DESCRIPTION DE LA TÂCHE: Prolongez le dialogue sur le tableau « Zwin N2 » en reprenant juste après sa dernière phrase.

EXTRAIT FOURNI:
—————
Dialogue au sujet du tableau… 



Ce tableau a fortement impressionné certains visiteurs. J’en ai gardé un dialogue. 

C’est Thaddée qui commence la conversation, et moi qui répond : 


« - Ô temps suspends ton vol... et le ballon se figea entre terre et ciel comme dans un tableau surréaliste. C'est extraordinaire. Ce ballon suspendu capte toute l'attention. Il ne nous détourne et ne nous distrait pas pour autant des trois personnages, dont deux sont vraiment très beaux. Le troisième est loin mais on voit son reflet dans l'eau. Ce qu'on ne sait pas, c'est si ce ballon s'apprête à toucher terre ou, au contraire, rebondit. Cette sensation de temps arrêté est stupéfiante, impressionnante même. Pourquoi ce tableau s'appelle "Zwin N2" ? 


- La scène du tableau pourrait se dérouler un peu partout à la mer du Nord, c’est celle que je connais le mieux. Pourtant j'indique le lieu exact, la plage de la réserve naturelle du Zwin, située sur la côte belge à la frontière avec les Pays-Bas. De là vient le titre du tableau, Zwin. J'y ai passé des heures inoubliables à faire de la voile et à nager nu

A une époque c'était probablement l'unique endroit en Belgique où on pouvait nager entièrement nu le soir sans être dérangé ni déranger les autres. Le deuxième texte que j'y ai rajouté est une fiction extraite d'une série de nouvelles. Elle n'a à l'origine rien avoir avec le tableau, et pourtant ce qui m'a frappé c'est que histoire et tableau me ramenaient tous deux à ces jours heureux vécus dans le Zwin.
—————
LIGNES DE DONNÉES:
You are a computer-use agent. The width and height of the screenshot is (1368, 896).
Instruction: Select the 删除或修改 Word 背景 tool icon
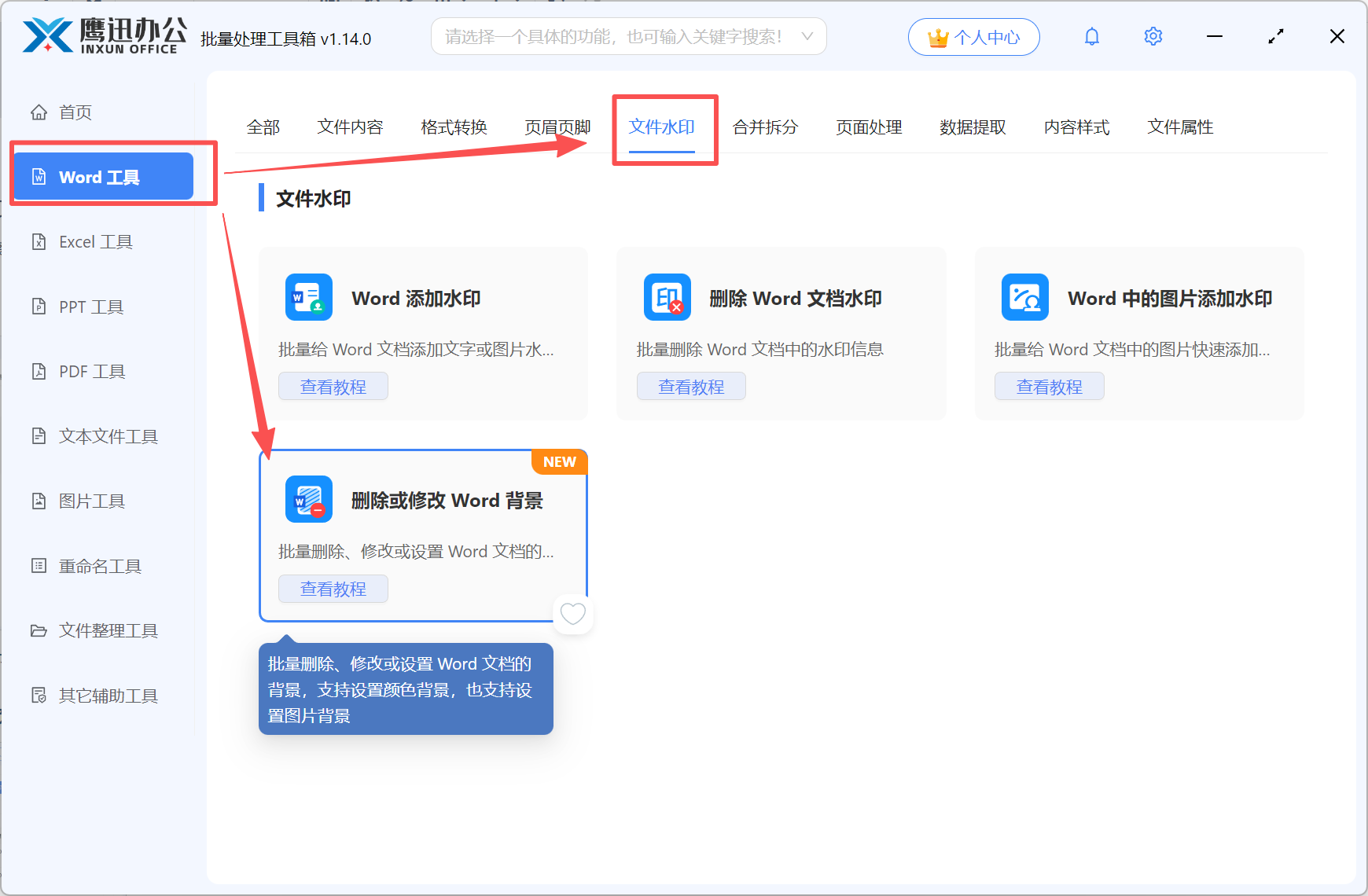click(308, 499)

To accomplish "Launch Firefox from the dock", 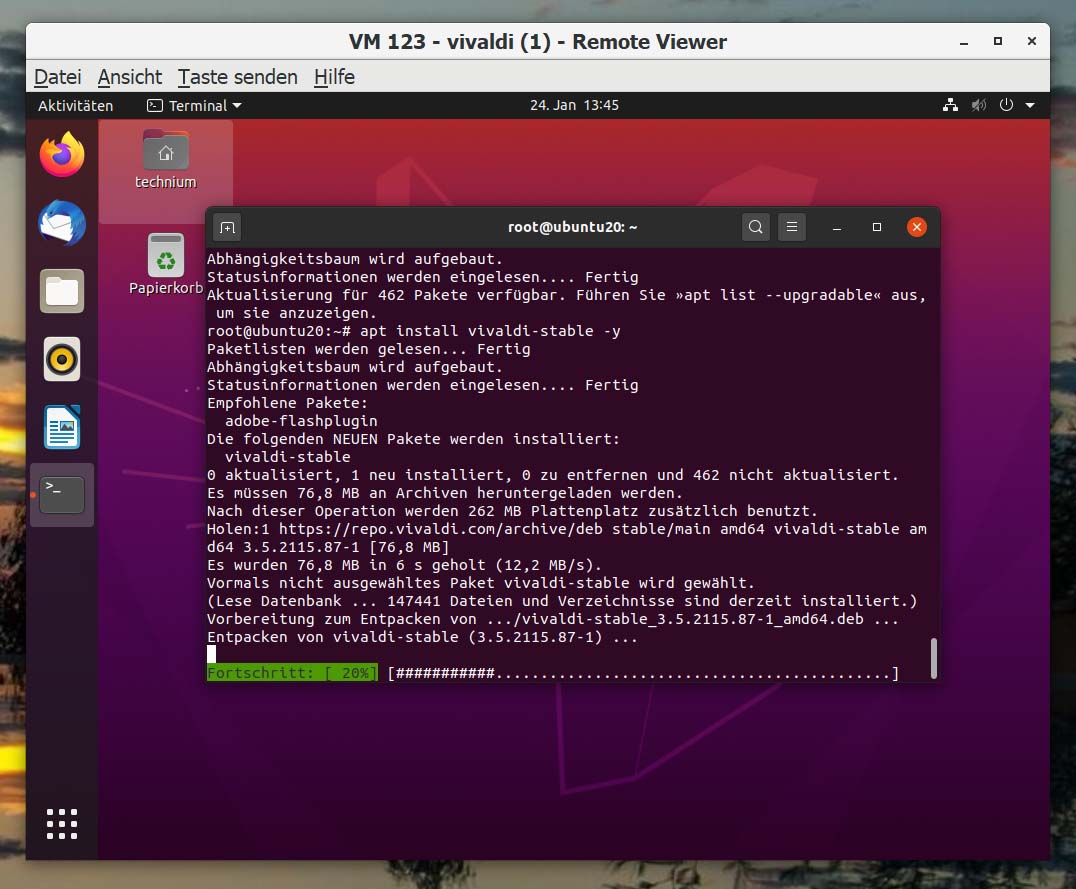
—————
RÉSULTAT OBTENU:
- Je m'arrête de nouveau devant ce tableau étrange et saisissant. "Cette balle au bond", c'est quelque chose qui me trouble infiniment. Parce qu'il y a une sorte d'immobilité dans le tableau, comme une "finitude", une perfection... et cette balle est interrompue dans un mouvement. Du coup je vois tous les possibles : elle va rouler contre le flanc du garçon blond. Ou plutôt passer entre les deux personnages. Elle me semble venir de gauche pour aller vers la droite. Mais tout est possible n'est-ce pas? C'est vraiment une peinture captivante. On assiste à l'intrusion d'un élément fantastique, le temps suspendu, dans un décor où tout n'est que quiétude et beauté. Tes bleus sont magnifiques. 

As-tu peint d'autres tableaux représentant un mouvement interrompu de façon aussi flagrante ? 


- Tu me pose une véritable énigme à laquelle il m’est très difficile de répondre. J'aime ta question, car elle touche la raison d’être de tout tableau figuratif ! 

Car selon la sensibilité de chacun, il y aura d'autres de mes œuvres qui représentent un mouvement interrompu de manière aussi flagrante, ou pas. Ce que j'aime dans ce tableau-ci c'est qu'il nous provoque en raison de cet élément à première vue incongru, une balle jaune "immobilisée" dans l'air, on dirait qu'elle flotte.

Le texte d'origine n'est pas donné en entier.